Justifying Answers When Solving Equations

It is easy to think of solving equations in simplistic terms such as “get the variable by itself on one side.” But newer tests go beyond simple repetition and application of techniques. They pose questions that require an explanation of why an answer is correct and why the method chosen was appropriate for the problem. You may be given a sequence of steps and asked which one is wrong and why. For solving equations, this is easy if you keep some principles in mind.

The Role of Balance

Equation solving can be summarized by this principle: You can perform any mathematically valid operation on one side of the equation as long as you perform the same operation on the other side. Think of an equation as a statement of balance. The two sides are equal, so they balance out perfectly. If you do something (mathematically) to “lighten” one side, you have to do the same on the other side to keep the balance. The devil is in the details.

A Word of Caution

One important detail is to perform the operation on the entire left or right side of the equation. Let’s use this example:

\[2x + 1 = 7\]

Someone might think, “I have to divide by \(2\) so I have \(x\) by itself, and do something like

\[\frac{2x}{2} + 1 = \frac{7}{2}\]

They have remembered to divide both sides, but they did not divide the entire left side by \(2\). The correct step would be:

\[\frac{2x + 1}{2} = \frac{7}{2}\]

A Better Way

However, while that step is correct mathematically, it is not the most efficient way to solve this equation. Doing it this way, the algebra is more complicated, will need more steps, and thus is more prone to error.

The easier approach is to subtract \(1\) from both sides first and get:

\[2x = 6\]

Now it is really easy to divide by \(2\) as the next step.

Work Backward to Solve

The principle here is to think of the reverse order of operations (PEMDAS) as you approach equation solving. While solving equations, you are essentially “undoing” the operations in that equation. Addition and subtraction are the last operations you usually do while evaluating an expression, so when you “undo” the expression—solve the equation—you “undo” the additions and subtractions first. Keep this in mind if you are asked a question about the best way to solve an equation.

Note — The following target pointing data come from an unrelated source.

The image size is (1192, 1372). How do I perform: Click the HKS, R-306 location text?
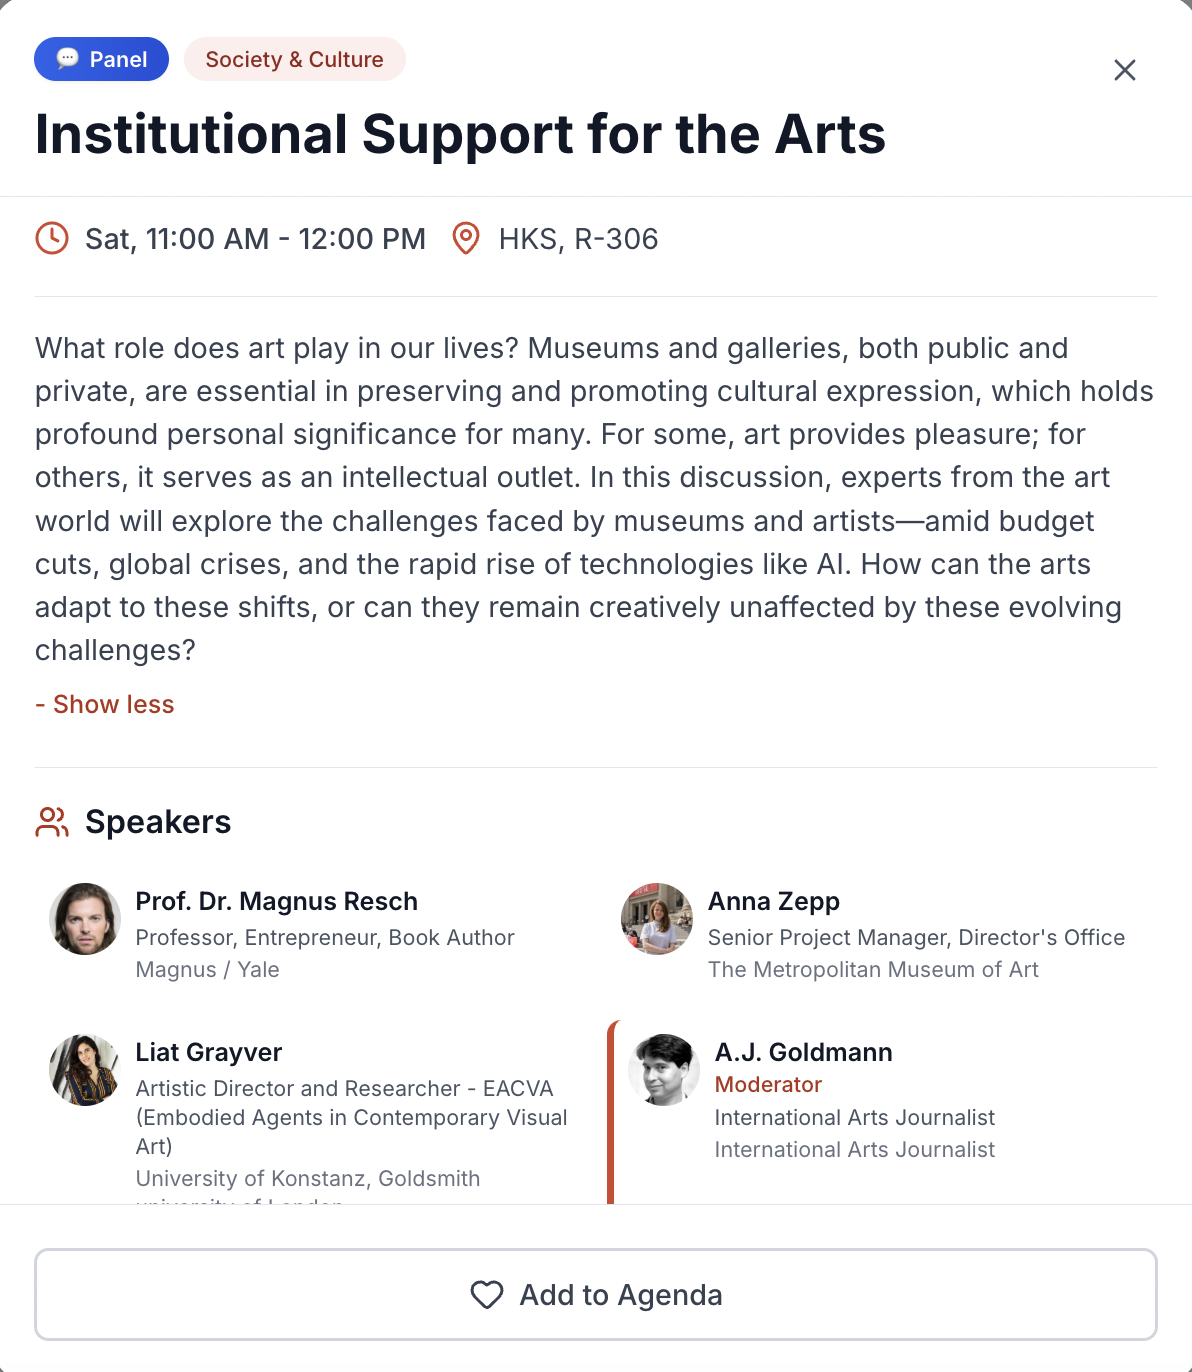click(578, 239)

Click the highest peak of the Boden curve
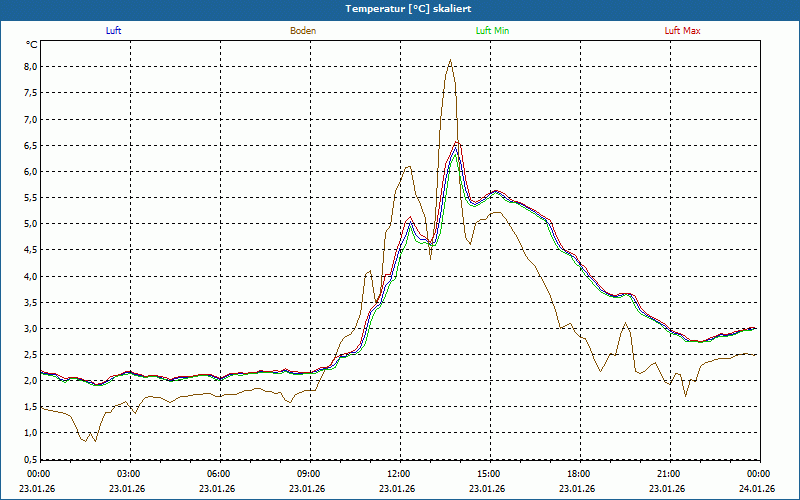click(x=450, y=60)
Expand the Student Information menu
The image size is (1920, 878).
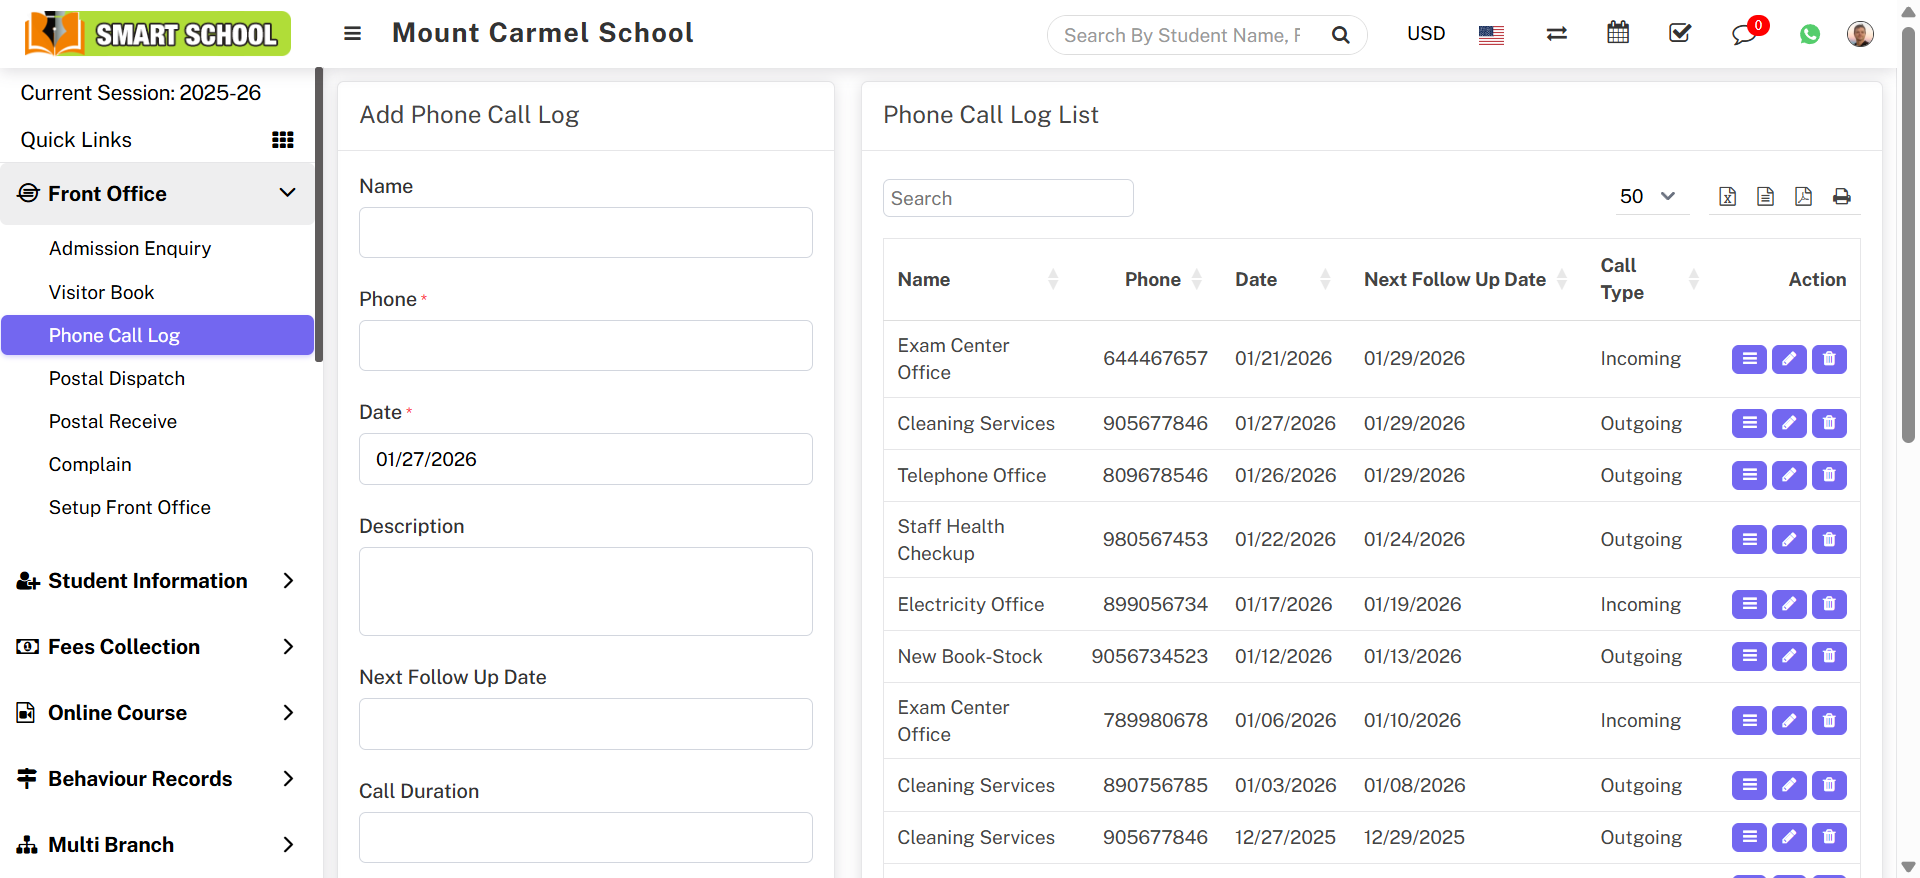point(157,581)
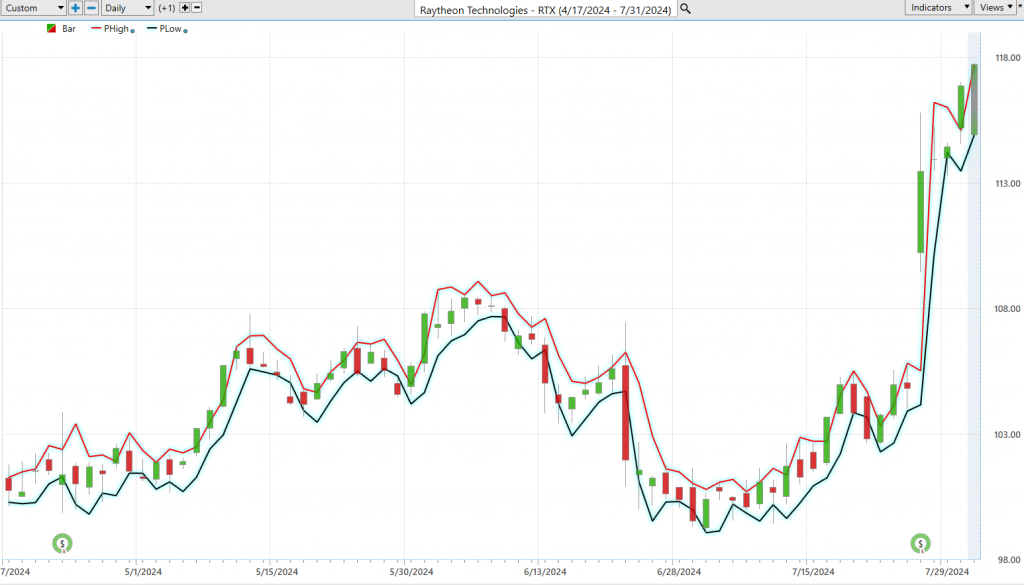1024x585 pixels.
Task: Click the blue plus zoom-in button
Action: click(75, 8)
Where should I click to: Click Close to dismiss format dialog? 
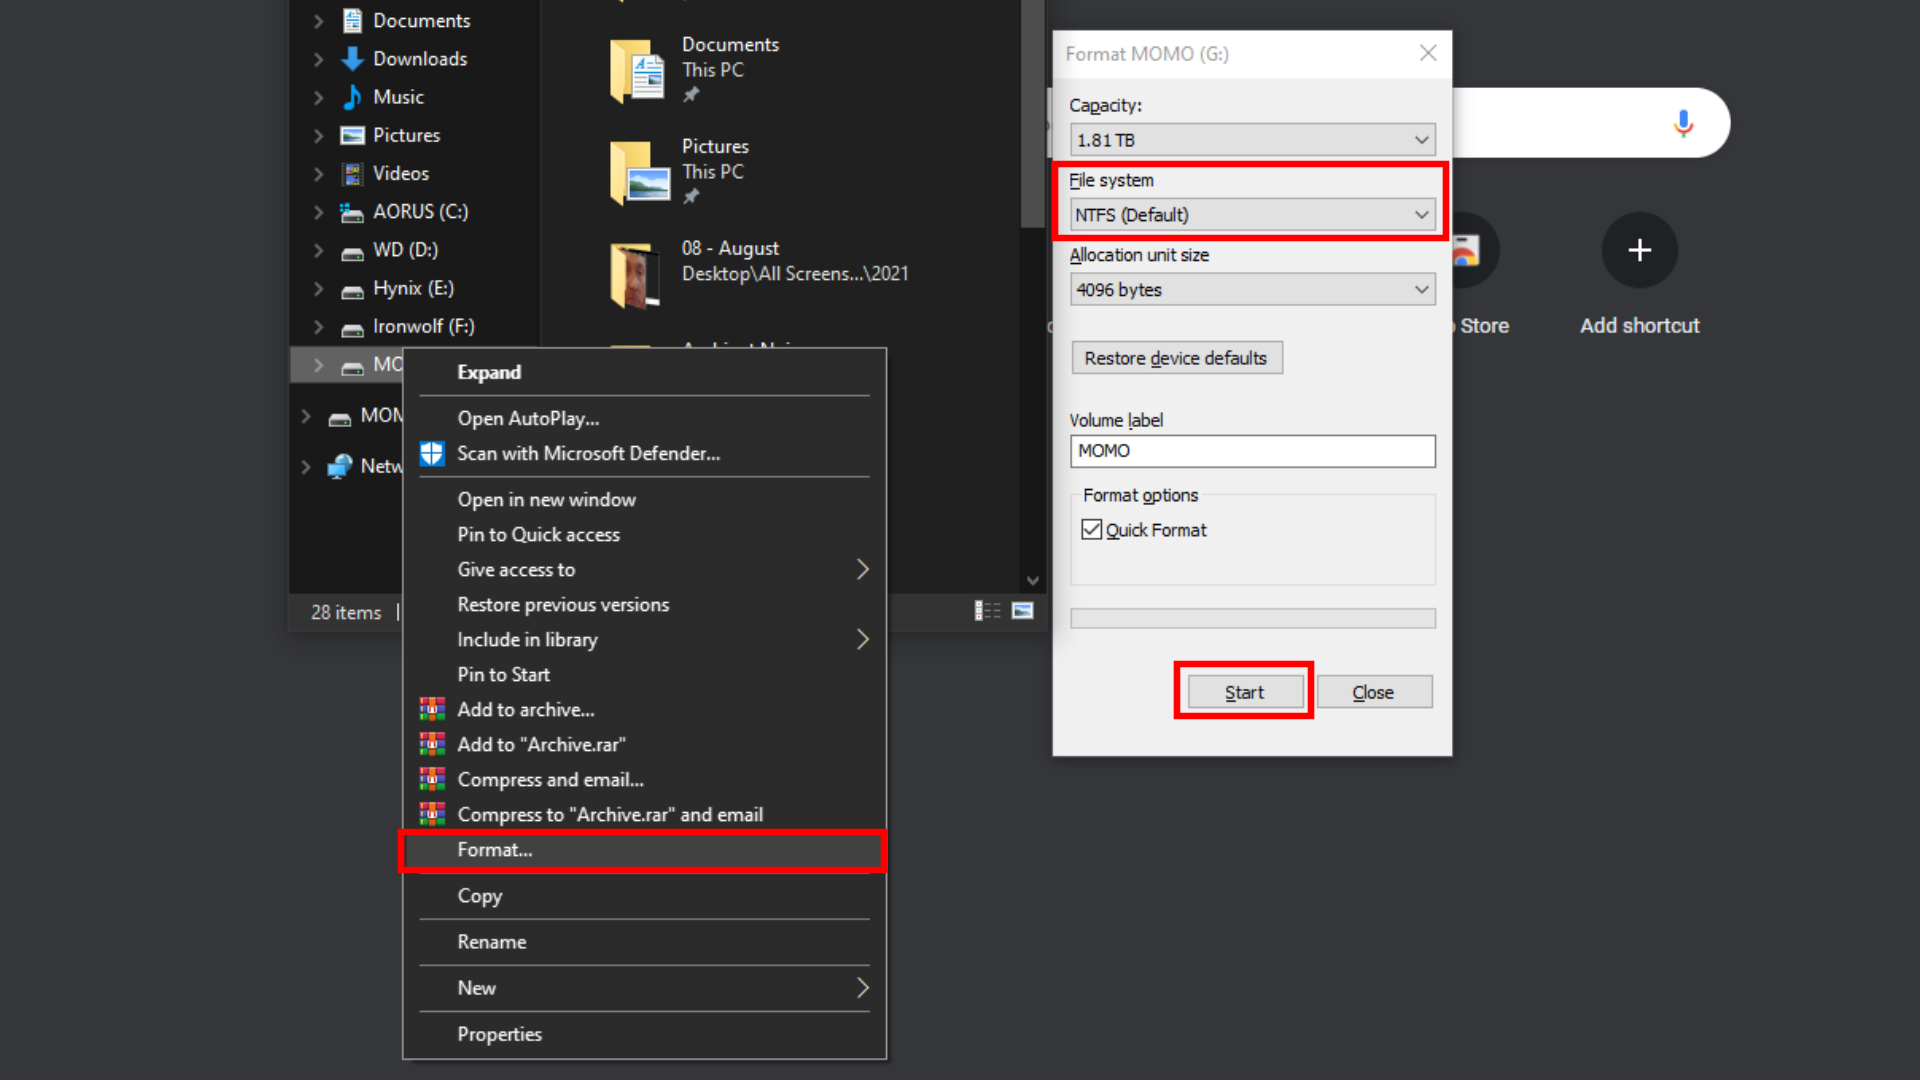pyautogui.click(x=1371, y=692)
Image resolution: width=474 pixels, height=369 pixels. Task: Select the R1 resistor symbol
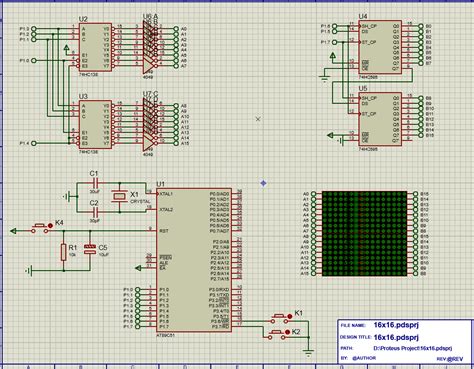click(x=64, y=252)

Operations and Finding Errors

Finally, remember that any operation can be expressed in an equivalent form by its inverse operation. In our example, someone might think of multiplying by \(\frac{1}{2}\) instead of dividing by \(2\). Either one works, and you can use whichever approach seems easier to you. However, if asked to find errors in a series of steps, don’t leap to the conclusion that dividing by \(2\) is wrong just because you usually think of multiplying by \(\frac{1}{2}\). The real error must lie somewhere else.

If you remember these ideas, it should be easy to justify your answer or find someone’s error while solving equations. Good luck to you as you take tests and pursue your goals!